### 提示文
· · ·

逆に地元の人に来てもらえるようにと、新聞の折込チラシをつくり、近隣の人にはワインボトルをプレゼントするようなフェアを行った。

10月にオープンし、はじめの1ヶ月は大盛況だったという。

ところが秋の紅葉が終わりピークの過ぎた鎌倉からは観光客が減り、11月からお店にはお客さんがいなくなってしまった。

「地元の人たちも『大丈夫?』と。このままだと本当に潰れるかもしれないって状況になると、ご飯食べにくるよって応援してくれる地元の方が増えてきて」

「口コミで広がっていって、GWにはハムステーキが売り切れた。そのときは、鎌倉ハムさんは休みなのに職人さんが『今から2キロ持って行くから!』って」

tgp07 実はオープンまでの開発に2年も費やしたのだという。これだけ地道なことを繰り返していたなんて、お店や会社の雰囲気からは全く想像つかなかった。

目先のことに終始するのではなく、一つひとつ丁寧にまちの文脈を紡いできた結果なんだと思う。

· · ·

提示文の「ところが秋の紅葉が終わりピー」から「からは全く想像つかなかった。」までを、一字も変えずに書き写せ。

データセットからの記録
· · ·

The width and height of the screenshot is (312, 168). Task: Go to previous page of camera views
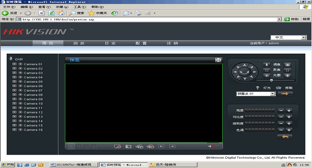pos(161,146)
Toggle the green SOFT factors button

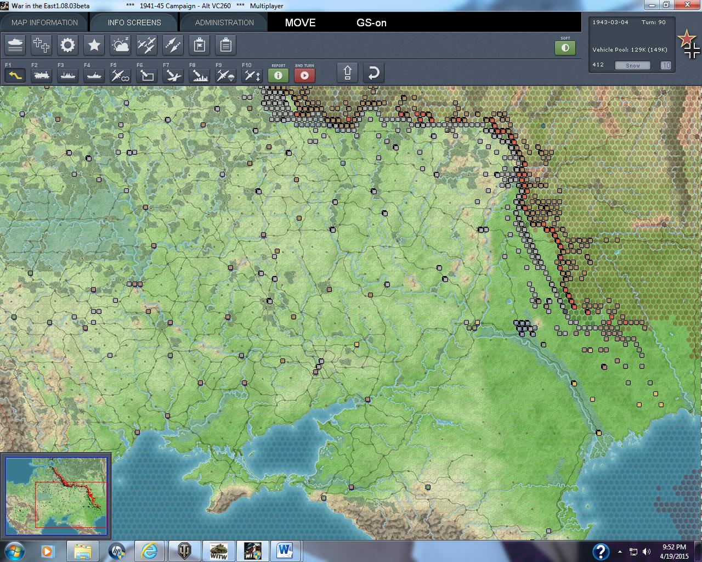coord(565,48)
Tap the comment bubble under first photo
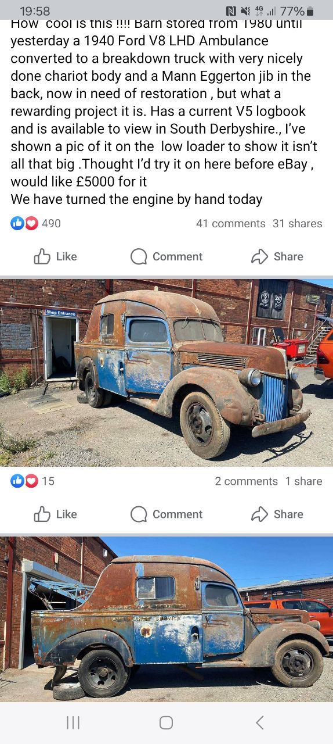This screenshot has height=744, width=333. pos(139,514)
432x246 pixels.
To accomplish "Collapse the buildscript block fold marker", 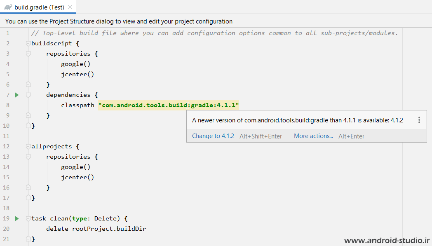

· · ·

### 回答全文
ところが秋の紅葉が終わりピークの過ぎた鎌倉からは観光客が減り、11月からお店にはお客さんがいなくなってしまった。

「地元の人たちも『大丈夫?』と。このままだと本当に潰れるかもしれないって状況になると、ご飯食べにくるよって応援してくれる地元の方が増えてきて」

「口コミで広がっていって、GWにはハムステーキが売り切れた。そのときは、鎌倉ハムさんは休みなのに職人さんが『今から2キロ持って行くから!』って」

tgp07 実はオープンまでの開発に2年も費やしたのだという。これだけ地道なことを繰り返していたなんて、お店や会社の雰囲気からは全く想像つかなかった。